The company is headquartered in Bryan, Texas and its pipeline includes therapies for fibrosis, oncology, acute respiratory distress syndrome (ARDS) and vaccines for COVID-19 and Classical Swine Fever.
Currently, iBio has a 130,000 square foot manufacturing facility in Texas where it can grow almost half a million plants. These plants are grown hydroponically and 100 percent of the company’s manufacturing is within the United States.
In San Diego, the company is operating out of leased lab space at BioLabs and plans on moving into its own 12,000 square foot lab facility in Sorrento Valley.
iBio chose San Diego for a variety of reasons, but at the top of that list is access to the region’s talent, said the company’s Chief Scientific Officer, Martin Brenner, DVM, Ph.D.
Plant-Based Technology
Brenner described the growth of the company similar to the innovative nature of tech start-ups — fail fast, fail early. Founded in 2008, iBio started as a contract development and manufacturing organization (CDMO). The public company still has a subsidiary CDMO, iBio CMO LLC, and its manufacturing alongside R&D operations are the key to its rapid innovation strategy.
“As you know, strategy is not what you do — strategy is what you don’t do,” Brenner said. “And we have to actively focus on areas where we believe we have the strongest impact and if you’re looking at our therapeutics portfolio, there’s a reason why we are in oncology, there’s a reason why we’re in fibrosis and there’s also a reason why we’re in infectious disease because the overarching theme is the immune system.”
The company’s FastPharming manufacturing system enables plant-based recombinant protein production for the development of iBio’s immunotherapies and vaccines. Brenner explained that “each plant is its own bioreactor,” as the plant cells are instructed to produce the desired protein and the biologic is harvested from the leaves.
The main difference between this plant-based approach versus the mammalian vectors for manufacturing is that it’s faster, more scalable and a fully automated process, Brenner said.
The company recently announced a licensing agreement with RubrYc Therapeutics, Inc. for an immunotherapy candidate targeting regulatory T cells. Additionally, this deal offers an option agreement for iBio to license additional antibodies built using RubrYc’s artificial intelligence-based antibody discovery platform.
Growing Talent
Not only is iBio growing proteins — the company is also growing its team. The new San Diego site will be focused on oncology and overseen by Brenner who said they hope to move in during the first quarter of next year.
When the company was looking for lab space, they considered the top three biotech hubs in the country: Boston, San Francisco and San Diego. The choice to move into America’s Finest City also reflected iBio’s vision of San Diego being a place where their employees can enjoy a work-life balance and even raise their family.
Brenner said that the company plans to add about 20 people to its San Diego team over the next year. A big part of growing the iBio team is building a mentoring relationship with young scientists and logistically, the move to San Diego also made sense given the region’s proximity to top research institutions and the synergy of innovation.

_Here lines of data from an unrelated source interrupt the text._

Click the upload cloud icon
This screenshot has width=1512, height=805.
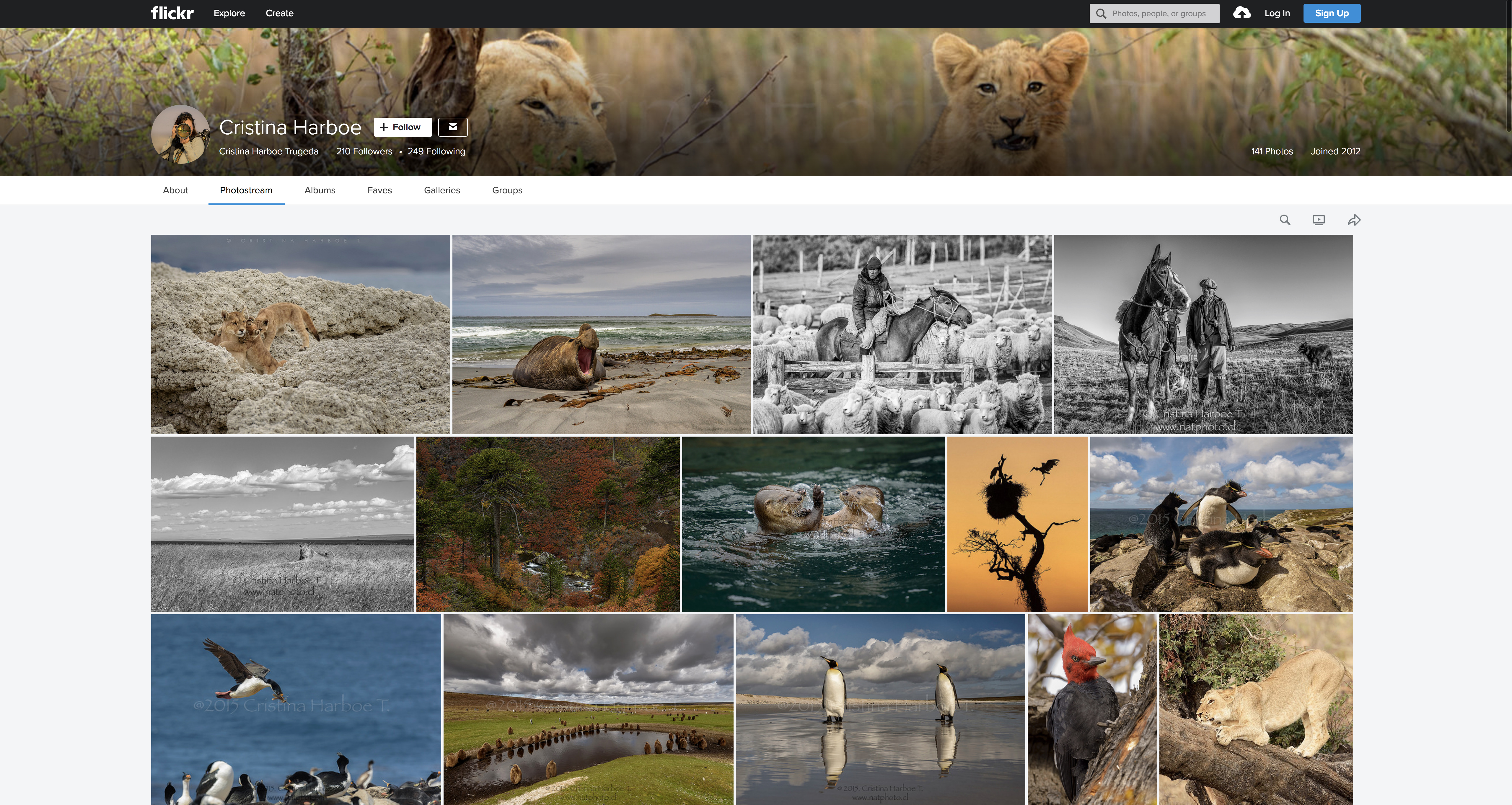tap(1241, 13)
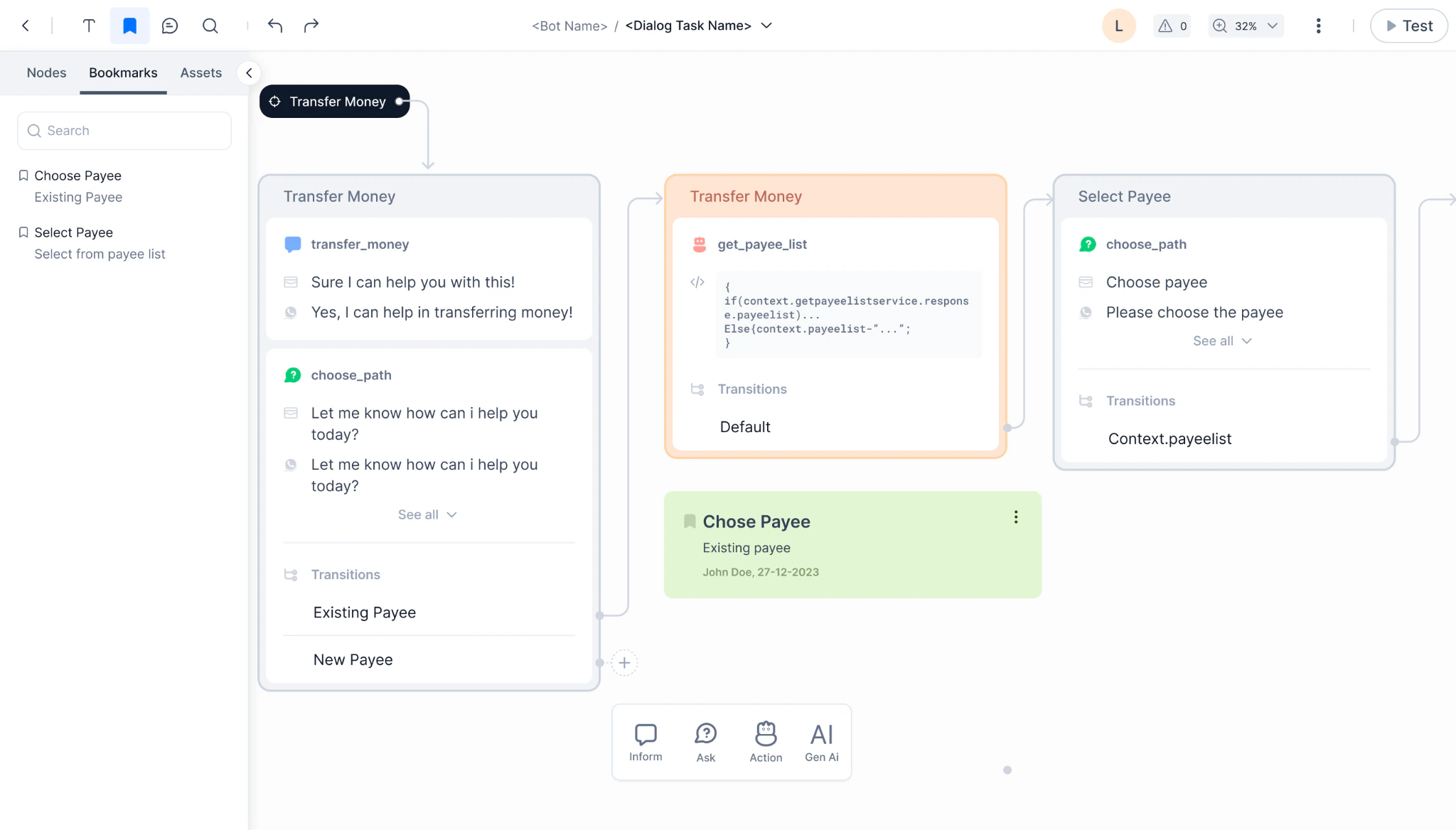Open the comments chat icon
The image size is (1456, 830).
[169, 26]
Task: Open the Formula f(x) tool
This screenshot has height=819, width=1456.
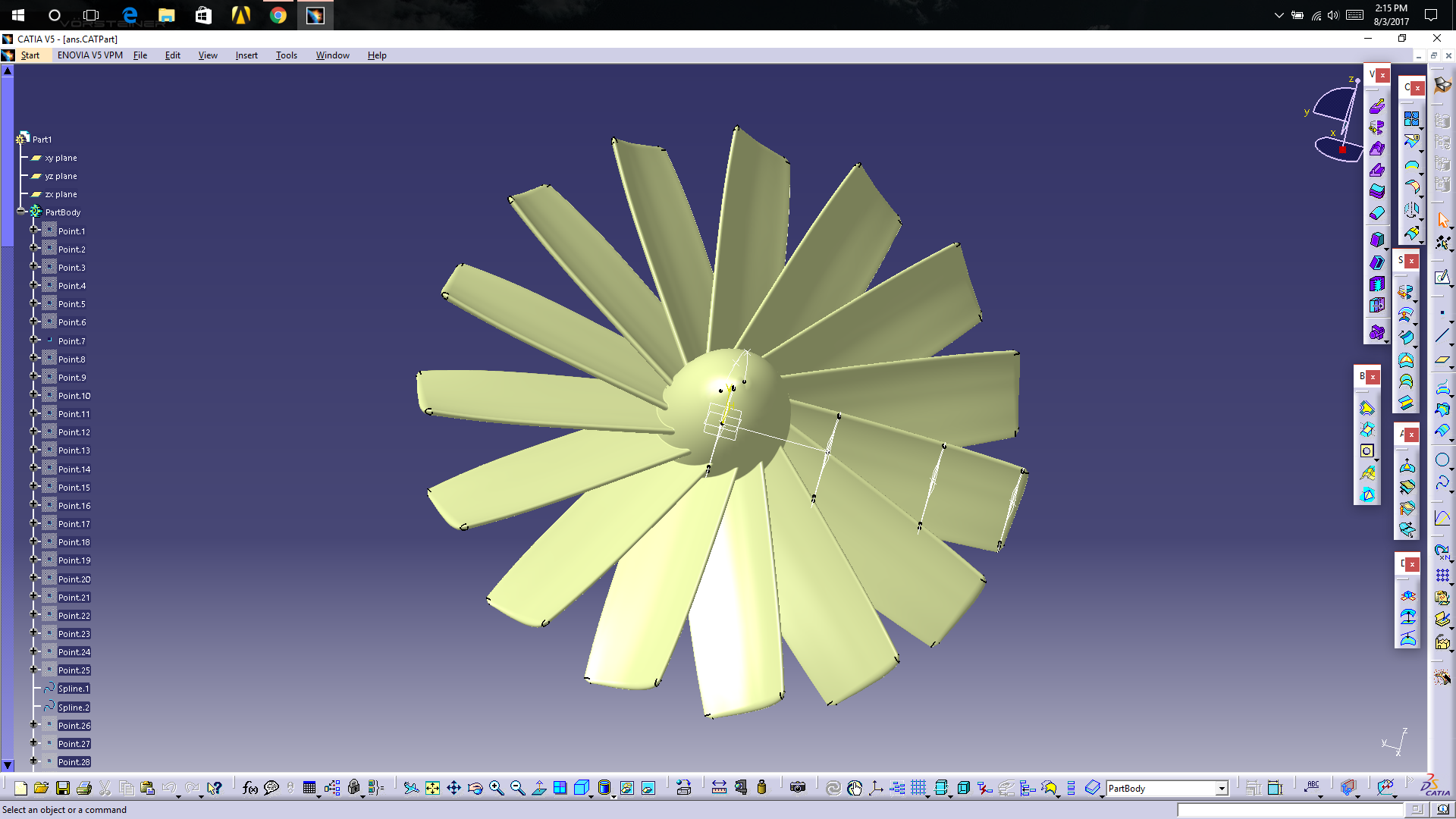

“We’re really looking for scientist entrepreneurs,” Brenner said. “We’re not looking for your garden variety academic scientist, that is, you know, brilliant scientist, but not very driven towards the product. We’re looking at this intersection of people that you know might want to become at one point a biotech CEO in the future — we’re looking at scientists that have this entrepreneurial thinking and so the reason why we chose San Diego is we wanted to have access to that talent.”
He added that another unique aspect of the region’s biotech sector is that if you are successful here and you sell a company, you don’t move away. People build on the tightknit relationships, help one another and stick around to start their next company.